**Instructions to follow**
Can you give back only the entries starting with the line with "Task: Select the 傭車使用 radio button" and going on through the line with "coord(23,276)", with "dropdown" swapped for "drop-down list" and everything else unchanged?

**Task input**
* BEGIN *
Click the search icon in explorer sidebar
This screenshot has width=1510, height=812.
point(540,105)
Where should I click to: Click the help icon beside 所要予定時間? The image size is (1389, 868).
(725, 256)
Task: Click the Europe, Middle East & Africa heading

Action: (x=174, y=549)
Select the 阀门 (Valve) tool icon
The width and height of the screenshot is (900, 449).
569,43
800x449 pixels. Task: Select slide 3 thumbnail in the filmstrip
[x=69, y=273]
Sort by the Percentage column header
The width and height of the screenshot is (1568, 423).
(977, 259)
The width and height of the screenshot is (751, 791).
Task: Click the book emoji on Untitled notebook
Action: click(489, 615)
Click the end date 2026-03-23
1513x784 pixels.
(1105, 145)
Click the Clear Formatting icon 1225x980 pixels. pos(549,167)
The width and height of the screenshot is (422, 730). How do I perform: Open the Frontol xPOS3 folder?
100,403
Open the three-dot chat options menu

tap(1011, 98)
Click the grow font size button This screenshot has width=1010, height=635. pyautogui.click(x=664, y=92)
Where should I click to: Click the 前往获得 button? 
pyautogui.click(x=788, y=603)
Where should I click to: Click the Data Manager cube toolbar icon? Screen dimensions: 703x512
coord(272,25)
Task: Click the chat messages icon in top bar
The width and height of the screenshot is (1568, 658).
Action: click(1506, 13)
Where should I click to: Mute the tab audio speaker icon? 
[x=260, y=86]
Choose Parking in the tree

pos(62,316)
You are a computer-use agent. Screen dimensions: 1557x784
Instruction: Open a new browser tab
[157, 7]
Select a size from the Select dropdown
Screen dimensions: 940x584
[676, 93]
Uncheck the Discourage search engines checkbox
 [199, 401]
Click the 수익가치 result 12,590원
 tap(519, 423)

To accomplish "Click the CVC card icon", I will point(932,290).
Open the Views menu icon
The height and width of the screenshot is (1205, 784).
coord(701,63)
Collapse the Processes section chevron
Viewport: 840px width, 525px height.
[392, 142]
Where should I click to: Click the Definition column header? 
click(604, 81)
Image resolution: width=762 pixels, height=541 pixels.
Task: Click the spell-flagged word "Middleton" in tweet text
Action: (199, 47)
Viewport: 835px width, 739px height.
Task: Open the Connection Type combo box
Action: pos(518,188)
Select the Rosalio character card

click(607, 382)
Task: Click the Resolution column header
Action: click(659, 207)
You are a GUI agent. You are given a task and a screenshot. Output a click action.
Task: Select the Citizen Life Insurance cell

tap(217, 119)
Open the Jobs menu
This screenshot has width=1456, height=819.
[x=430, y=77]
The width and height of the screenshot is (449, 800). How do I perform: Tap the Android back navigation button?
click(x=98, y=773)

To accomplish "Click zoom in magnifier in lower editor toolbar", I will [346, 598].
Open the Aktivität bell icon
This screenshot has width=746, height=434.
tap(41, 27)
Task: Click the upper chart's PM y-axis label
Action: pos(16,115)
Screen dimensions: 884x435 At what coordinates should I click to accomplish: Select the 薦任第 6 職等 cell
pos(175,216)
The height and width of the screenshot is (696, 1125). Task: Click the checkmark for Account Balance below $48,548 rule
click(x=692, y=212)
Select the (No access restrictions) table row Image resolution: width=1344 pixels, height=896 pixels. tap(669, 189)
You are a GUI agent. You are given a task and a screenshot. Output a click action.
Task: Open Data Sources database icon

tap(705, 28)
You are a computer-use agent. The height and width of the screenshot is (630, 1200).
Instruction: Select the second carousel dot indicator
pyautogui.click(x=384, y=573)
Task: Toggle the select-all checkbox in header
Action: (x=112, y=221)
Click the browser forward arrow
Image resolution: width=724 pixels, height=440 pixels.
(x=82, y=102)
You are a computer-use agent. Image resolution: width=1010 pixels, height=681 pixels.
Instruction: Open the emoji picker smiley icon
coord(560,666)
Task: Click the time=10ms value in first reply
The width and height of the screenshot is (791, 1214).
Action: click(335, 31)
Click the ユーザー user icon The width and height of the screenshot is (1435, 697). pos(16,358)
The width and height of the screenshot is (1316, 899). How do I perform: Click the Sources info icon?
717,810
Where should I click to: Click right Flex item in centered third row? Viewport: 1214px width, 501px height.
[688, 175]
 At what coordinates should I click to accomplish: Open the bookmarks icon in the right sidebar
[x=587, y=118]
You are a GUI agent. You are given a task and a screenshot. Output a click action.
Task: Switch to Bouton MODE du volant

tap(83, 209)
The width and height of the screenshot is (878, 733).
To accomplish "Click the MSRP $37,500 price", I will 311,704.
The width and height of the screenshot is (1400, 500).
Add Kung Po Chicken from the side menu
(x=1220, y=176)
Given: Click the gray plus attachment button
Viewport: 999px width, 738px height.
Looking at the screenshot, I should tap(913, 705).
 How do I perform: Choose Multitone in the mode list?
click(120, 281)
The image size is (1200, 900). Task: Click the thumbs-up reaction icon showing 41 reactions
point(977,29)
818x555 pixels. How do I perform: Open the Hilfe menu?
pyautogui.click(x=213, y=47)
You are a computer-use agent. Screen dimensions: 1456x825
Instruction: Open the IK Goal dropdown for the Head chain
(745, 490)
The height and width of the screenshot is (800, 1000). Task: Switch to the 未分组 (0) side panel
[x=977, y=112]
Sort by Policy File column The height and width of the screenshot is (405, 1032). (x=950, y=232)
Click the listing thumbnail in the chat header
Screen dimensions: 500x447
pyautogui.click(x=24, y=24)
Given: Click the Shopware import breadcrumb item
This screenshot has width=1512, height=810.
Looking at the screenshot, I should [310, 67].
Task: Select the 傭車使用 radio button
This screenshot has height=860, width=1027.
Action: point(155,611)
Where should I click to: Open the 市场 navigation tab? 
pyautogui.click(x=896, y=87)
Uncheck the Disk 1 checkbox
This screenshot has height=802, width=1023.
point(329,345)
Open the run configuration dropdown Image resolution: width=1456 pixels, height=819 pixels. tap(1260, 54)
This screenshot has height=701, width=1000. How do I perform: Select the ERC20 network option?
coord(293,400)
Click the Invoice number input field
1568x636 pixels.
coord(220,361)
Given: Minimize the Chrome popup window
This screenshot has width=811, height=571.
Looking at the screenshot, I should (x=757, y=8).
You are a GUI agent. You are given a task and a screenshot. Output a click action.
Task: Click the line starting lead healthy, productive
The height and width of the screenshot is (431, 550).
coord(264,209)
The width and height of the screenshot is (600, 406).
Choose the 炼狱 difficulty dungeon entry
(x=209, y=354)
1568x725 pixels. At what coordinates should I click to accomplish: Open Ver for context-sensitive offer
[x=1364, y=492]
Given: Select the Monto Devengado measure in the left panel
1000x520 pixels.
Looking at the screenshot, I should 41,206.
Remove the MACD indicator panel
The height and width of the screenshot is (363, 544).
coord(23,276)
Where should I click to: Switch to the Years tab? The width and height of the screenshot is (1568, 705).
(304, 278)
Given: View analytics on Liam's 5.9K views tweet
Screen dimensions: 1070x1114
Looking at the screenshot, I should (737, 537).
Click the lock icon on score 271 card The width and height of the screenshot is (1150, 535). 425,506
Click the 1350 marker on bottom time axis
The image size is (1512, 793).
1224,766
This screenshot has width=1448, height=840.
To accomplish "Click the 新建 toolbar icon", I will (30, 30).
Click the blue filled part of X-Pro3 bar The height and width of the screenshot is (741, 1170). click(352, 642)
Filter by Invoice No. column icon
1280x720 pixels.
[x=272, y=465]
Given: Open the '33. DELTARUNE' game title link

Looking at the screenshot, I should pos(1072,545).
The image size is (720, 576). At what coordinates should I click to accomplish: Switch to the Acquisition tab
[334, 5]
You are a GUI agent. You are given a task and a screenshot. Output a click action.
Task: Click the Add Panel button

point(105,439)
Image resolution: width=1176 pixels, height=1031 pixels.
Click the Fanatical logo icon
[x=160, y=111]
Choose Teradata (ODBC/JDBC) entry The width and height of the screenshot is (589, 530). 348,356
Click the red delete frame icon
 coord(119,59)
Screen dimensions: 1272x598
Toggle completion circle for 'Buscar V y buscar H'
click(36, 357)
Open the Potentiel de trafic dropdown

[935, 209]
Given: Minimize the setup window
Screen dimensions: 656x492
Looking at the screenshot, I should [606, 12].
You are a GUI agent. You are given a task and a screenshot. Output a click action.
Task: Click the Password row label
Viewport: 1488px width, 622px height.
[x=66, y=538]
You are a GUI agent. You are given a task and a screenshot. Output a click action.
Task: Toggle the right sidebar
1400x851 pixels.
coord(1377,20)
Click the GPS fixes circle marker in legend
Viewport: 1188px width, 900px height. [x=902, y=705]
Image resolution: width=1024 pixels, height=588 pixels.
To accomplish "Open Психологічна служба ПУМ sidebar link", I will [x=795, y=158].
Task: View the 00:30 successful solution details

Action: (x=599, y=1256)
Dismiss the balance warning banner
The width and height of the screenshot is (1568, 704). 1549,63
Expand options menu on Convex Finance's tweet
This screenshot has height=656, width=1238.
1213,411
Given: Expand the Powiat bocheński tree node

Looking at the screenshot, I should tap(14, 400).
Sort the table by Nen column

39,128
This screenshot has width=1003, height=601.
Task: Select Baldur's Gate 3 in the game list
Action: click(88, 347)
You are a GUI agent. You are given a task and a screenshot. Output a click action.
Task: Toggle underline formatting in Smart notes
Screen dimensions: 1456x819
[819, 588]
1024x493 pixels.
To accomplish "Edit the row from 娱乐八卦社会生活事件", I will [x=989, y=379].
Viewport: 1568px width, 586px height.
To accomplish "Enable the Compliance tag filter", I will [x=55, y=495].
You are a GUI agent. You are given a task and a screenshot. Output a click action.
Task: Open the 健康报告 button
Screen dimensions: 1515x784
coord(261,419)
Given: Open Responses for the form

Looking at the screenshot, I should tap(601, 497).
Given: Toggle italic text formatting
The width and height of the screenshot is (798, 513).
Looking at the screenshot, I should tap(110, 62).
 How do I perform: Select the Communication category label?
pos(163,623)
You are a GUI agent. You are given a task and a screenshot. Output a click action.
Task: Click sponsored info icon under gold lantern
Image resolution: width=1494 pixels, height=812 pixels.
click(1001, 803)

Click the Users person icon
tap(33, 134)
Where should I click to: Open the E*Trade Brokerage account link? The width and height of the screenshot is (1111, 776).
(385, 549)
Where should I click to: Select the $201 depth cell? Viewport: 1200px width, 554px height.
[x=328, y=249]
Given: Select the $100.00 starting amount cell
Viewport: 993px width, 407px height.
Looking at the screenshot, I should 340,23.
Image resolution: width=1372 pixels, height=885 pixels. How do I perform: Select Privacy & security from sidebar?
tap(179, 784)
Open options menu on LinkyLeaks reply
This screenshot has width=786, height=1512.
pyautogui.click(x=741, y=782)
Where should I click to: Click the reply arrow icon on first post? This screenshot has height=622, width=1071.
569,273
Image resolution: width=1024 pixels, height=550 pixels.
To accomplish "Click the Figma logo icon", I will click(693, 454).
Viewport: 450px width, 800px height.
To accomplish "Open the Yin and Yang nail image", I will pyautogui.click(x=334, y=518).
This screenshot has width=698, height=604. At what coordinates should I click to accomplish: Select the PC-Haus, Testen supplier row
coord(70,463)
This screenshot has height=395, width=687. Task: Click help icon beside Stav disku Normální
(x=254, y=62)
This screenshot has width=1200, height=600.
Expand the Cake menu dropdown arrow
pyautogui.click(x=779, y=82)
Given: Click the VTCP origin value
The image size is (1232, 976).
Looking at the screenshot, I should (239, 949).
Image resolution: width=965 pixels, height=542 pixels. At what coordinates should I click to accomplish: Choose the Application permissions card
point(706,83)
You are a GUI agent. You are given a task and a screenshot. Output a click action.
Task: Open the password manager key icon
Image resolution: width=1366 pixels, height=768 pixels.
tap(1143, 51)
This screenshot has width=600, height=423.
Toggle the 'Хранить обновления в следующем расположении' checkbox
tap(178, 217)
* END *
**Answer to this task**
Task: Select the 傭車使用 radio button
This screenshot has height=860, width=1027.
Action: point(155,611)
Where should I click to: Open the 市场 navigation tab? 
pyautogui.click(x=896, y=87)
Uncheck the Disk 1 checkbox
This screenshot has height=802, width=1023.
point(329,345)
Open the run configuration drop-down list Image resolution: width=1456 pixels, height=819 pixels. tap(1260, 54)
This screenshot has height=701, width=1000. How do I perform: Select the ERC20 network option?
coord(293,400)
Click the Invoice number input field
1568x636 pixels.
coord(220,361)
Given: Minimize the Chrome popup window
This screenshot has width=811, height=571.
Looking at the screenshot, I should (x=757, y=8).
You are a GUI agent. You are given a task and a screenshot. Output a click action.
Task: Click the line starting lead healthy, productive
The height and width of the screenshot is (431, 550).
coord(264,209)
The width and height of the screenshot is (600, 406).
Choose the 炼狱 difficulty dungeon entry
(x=209, y=354)
1568x725 pixels. At what coordinates should I click to accomplish: Open Ver for context-sensitive offer
[x=1364, y=492]
Given: Select the Monto Devengado measure in the left panel
1000x520 pixels.
Looking at the screenshot, I should 41,206.
Remove the MACD indicator panel
The height and width of the screenshot is (363, 544).
coord(23,276)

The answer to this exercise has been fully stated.